_Entries shown_
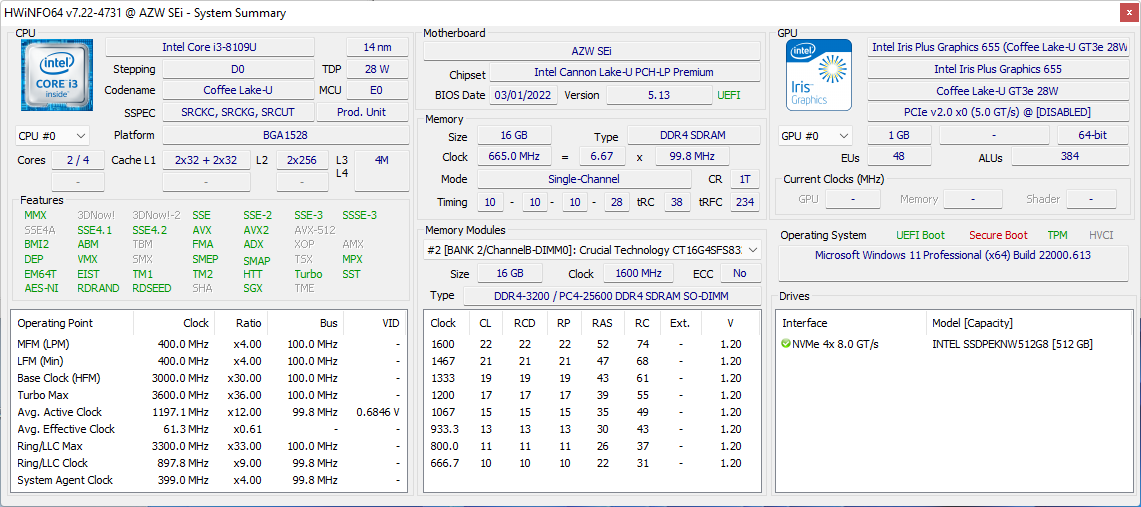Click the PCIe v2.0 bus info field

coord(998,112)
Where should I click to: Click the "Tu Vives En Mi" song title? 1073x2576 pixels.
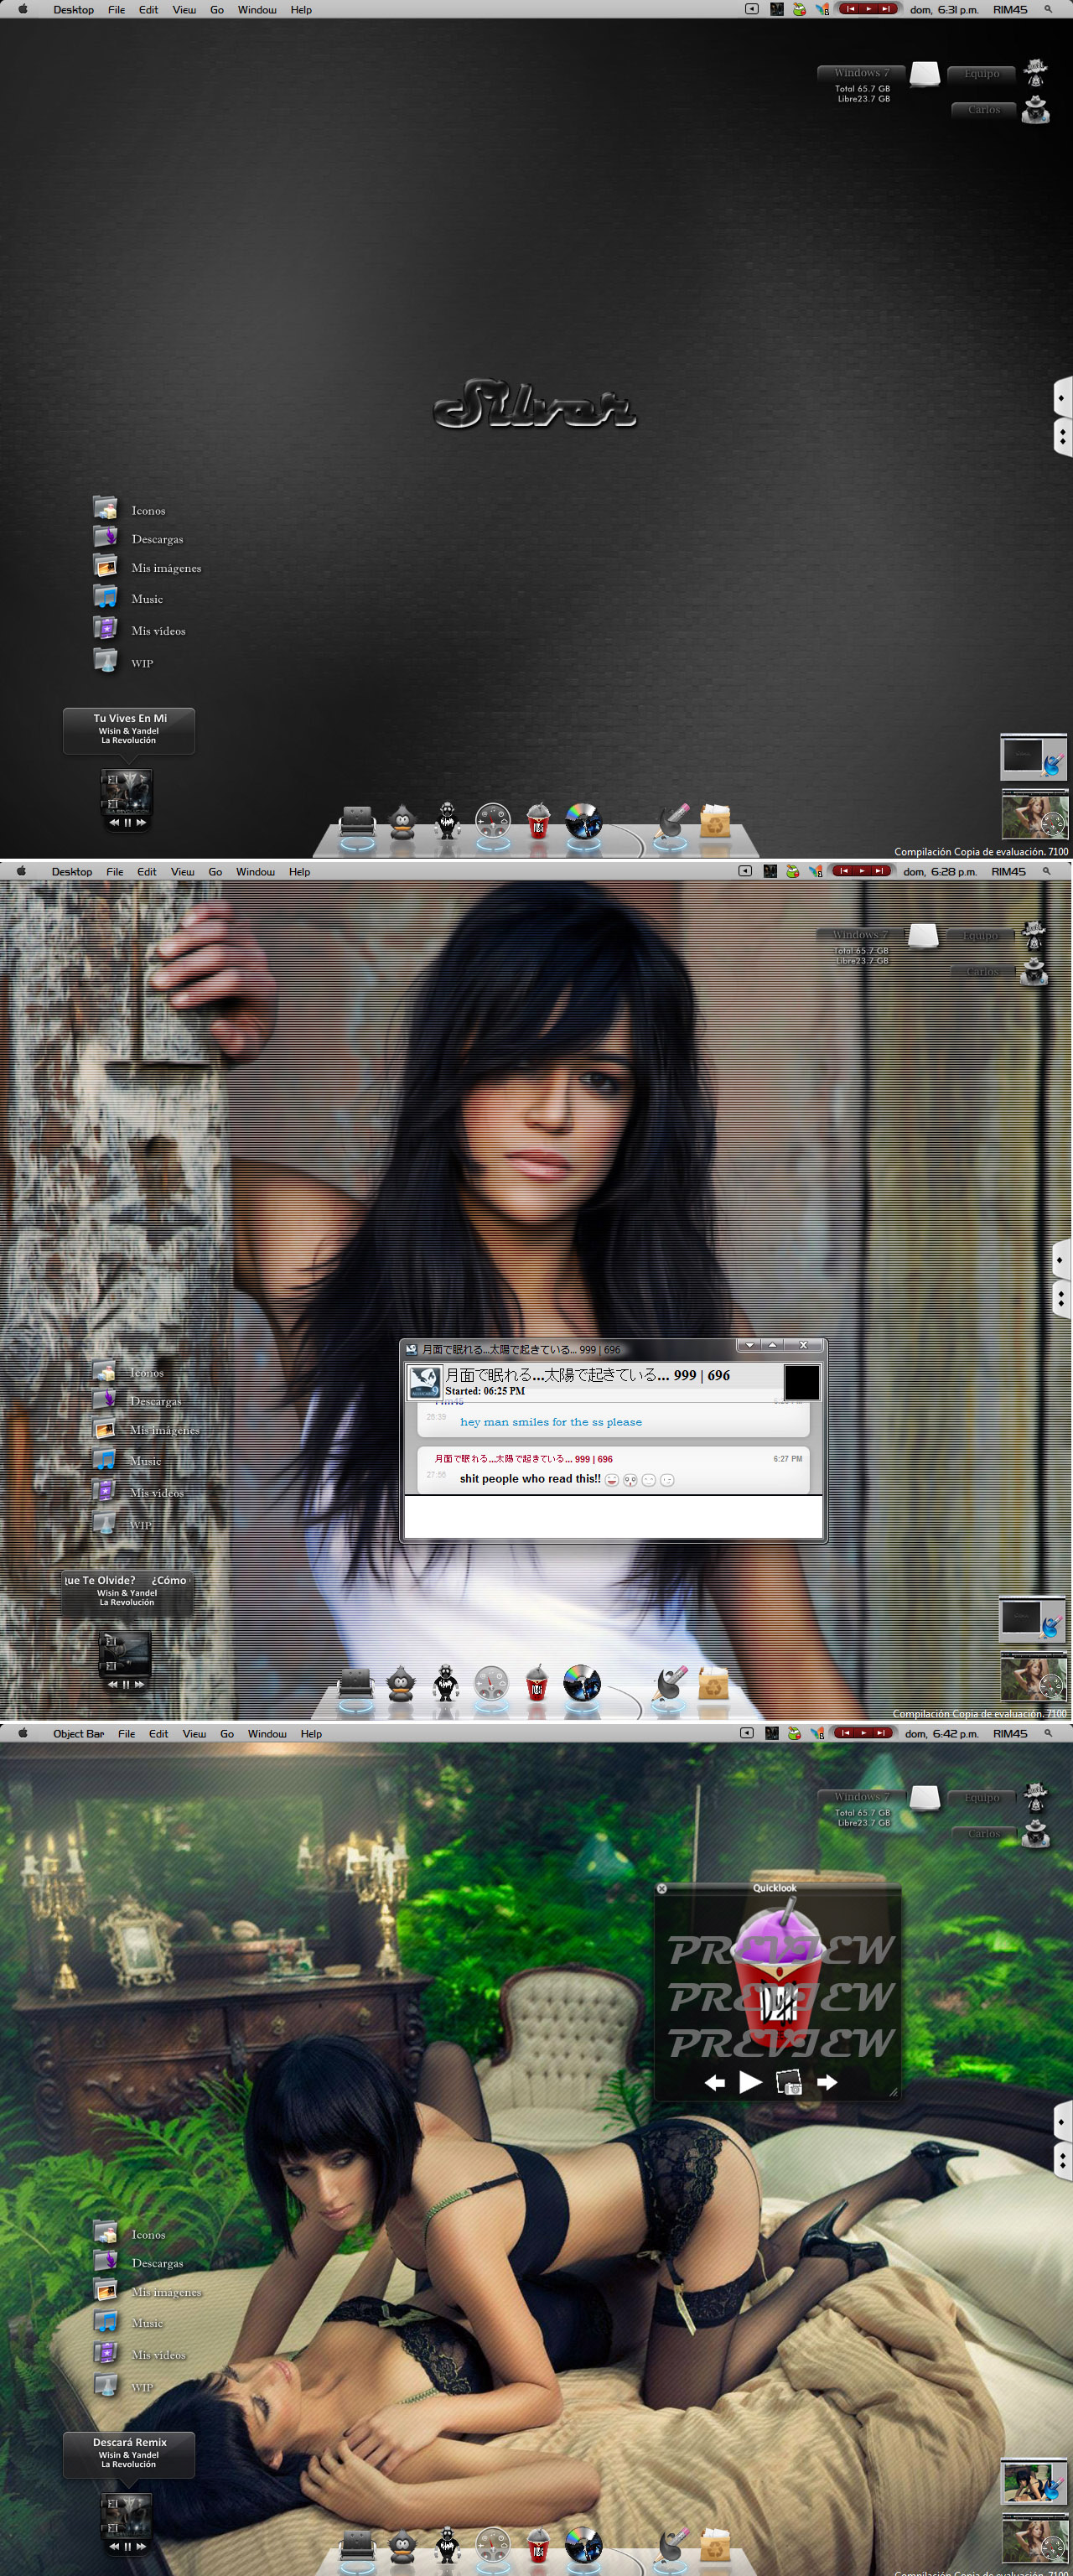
--
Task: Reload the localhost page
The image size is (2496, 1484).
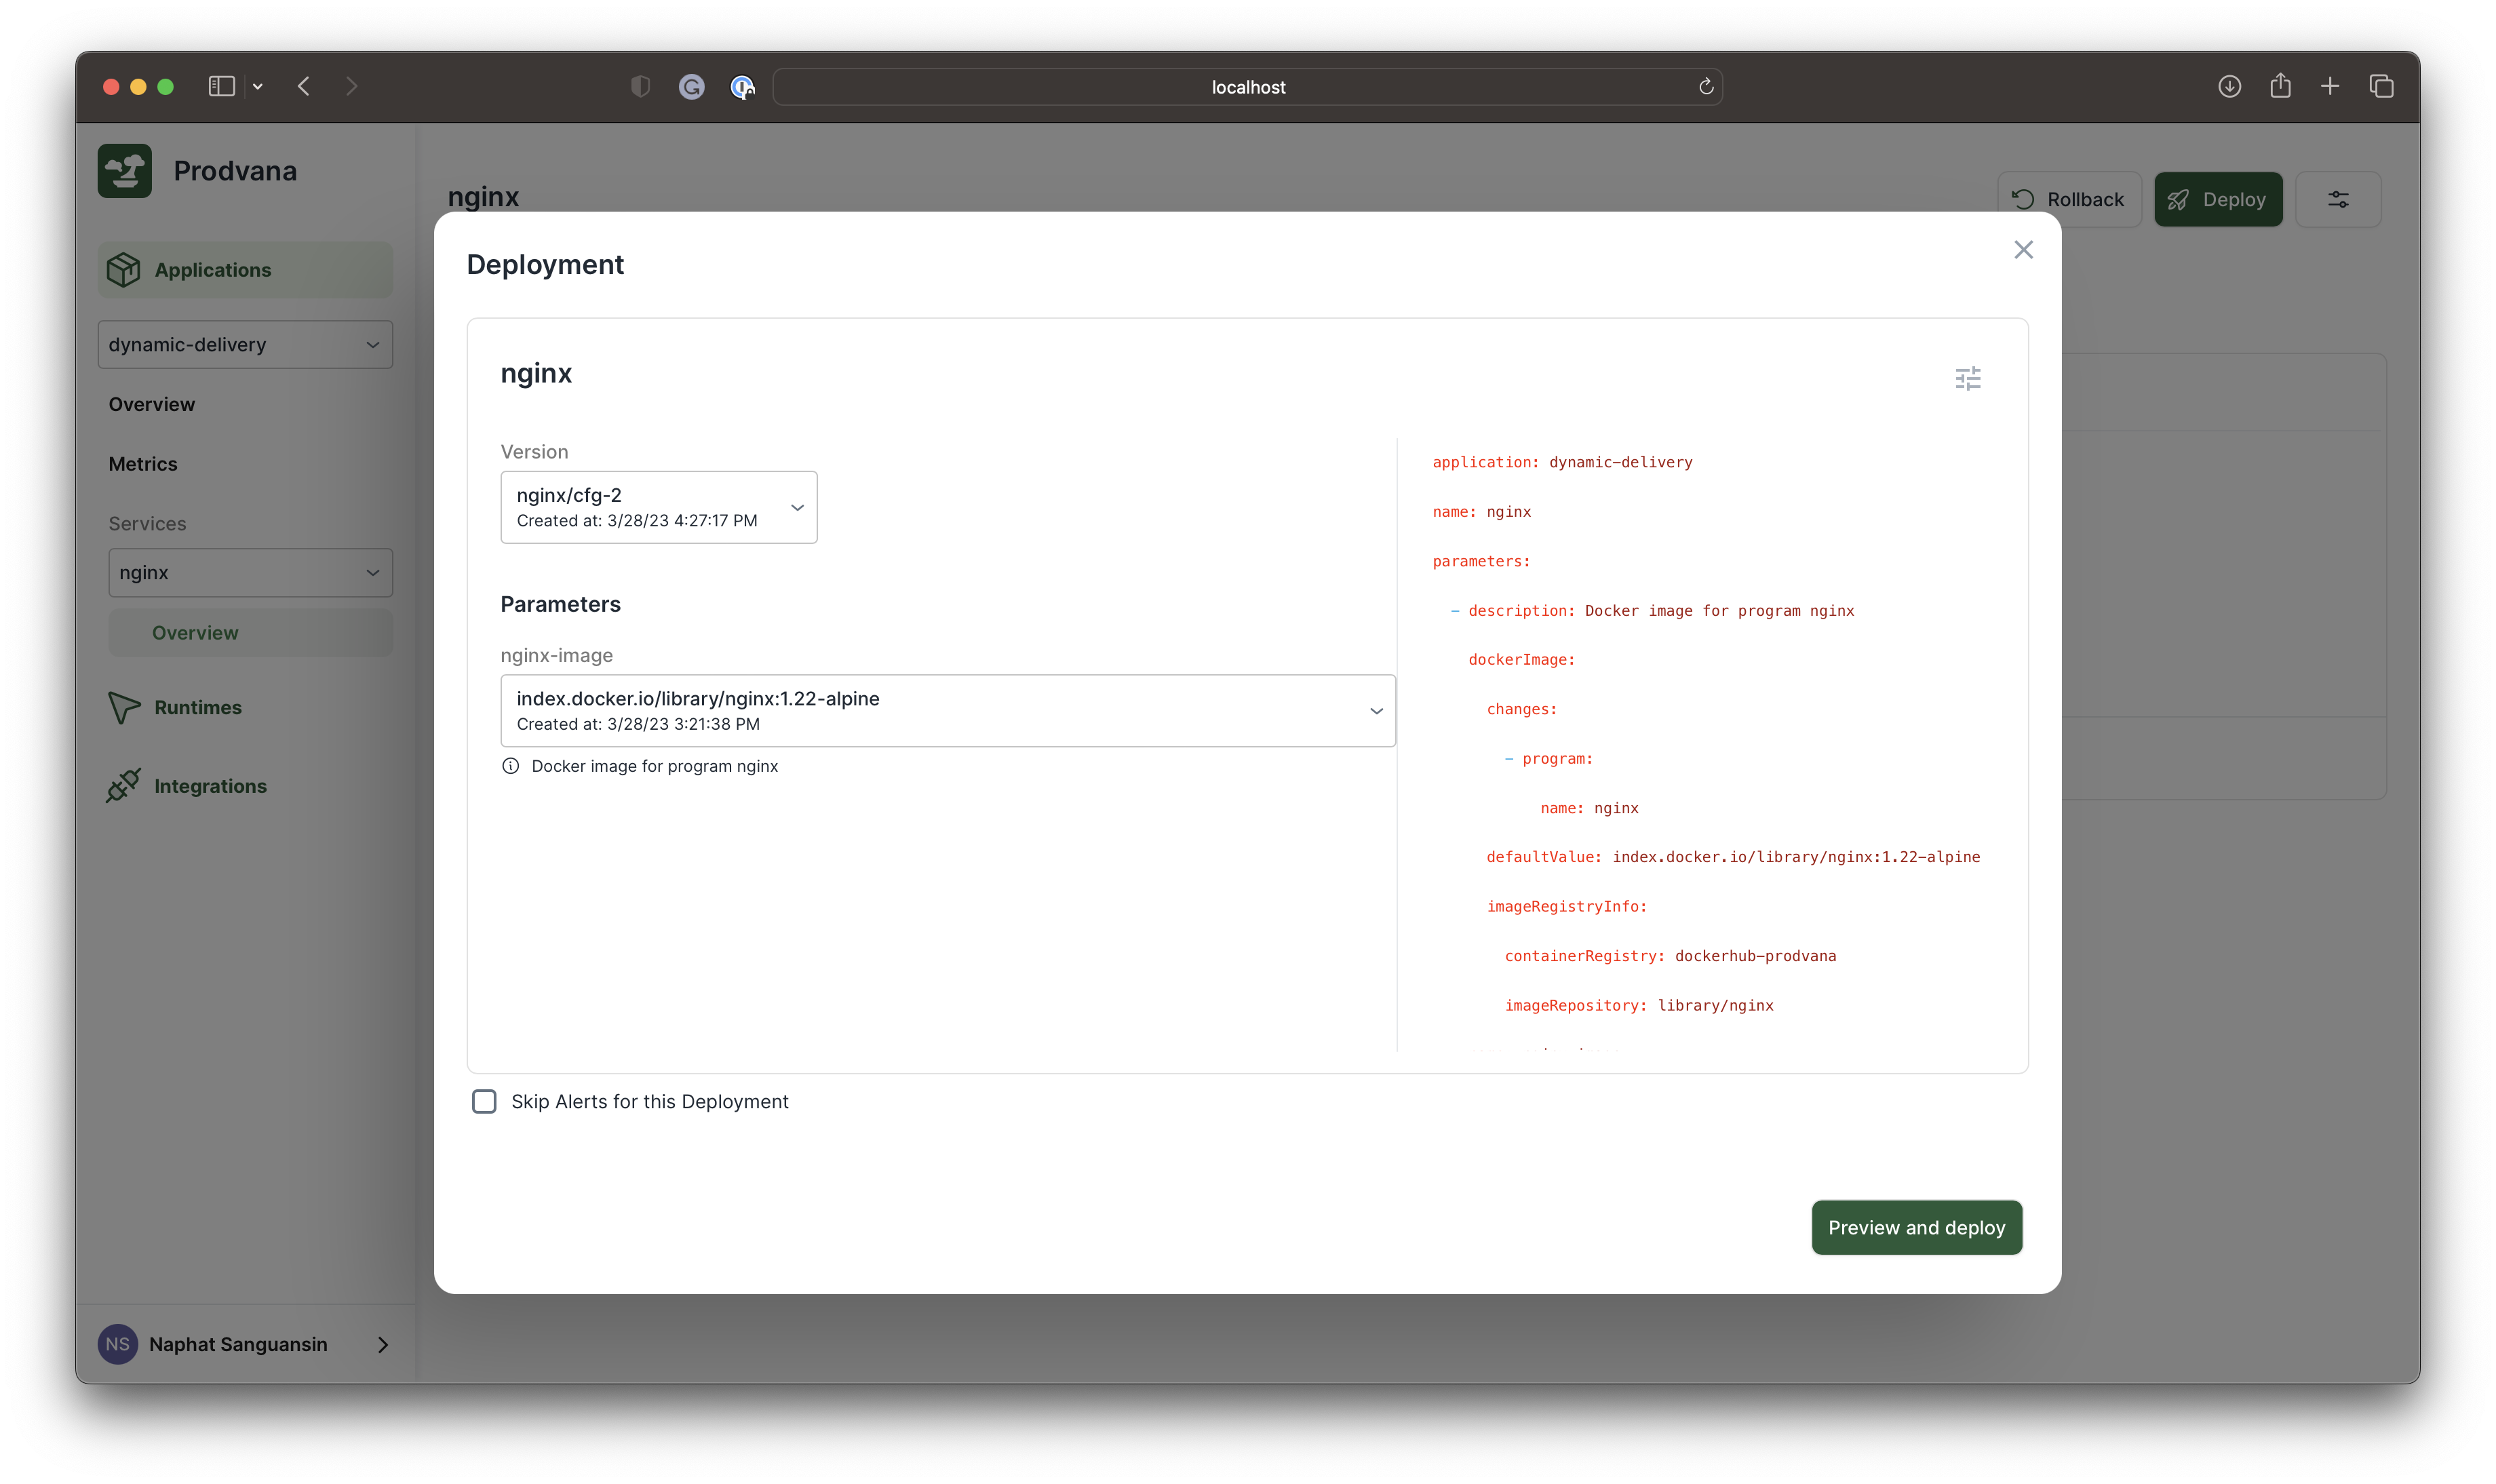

_Required work_
Copy the rows beginning with the line containing "Task: Reload the localhost page" and ending with the line containing "The image size is (2496, 1484).", keeping every character unchanged.

_The solution_
Task: Reload the localhost page
The image size is (2496, 1484).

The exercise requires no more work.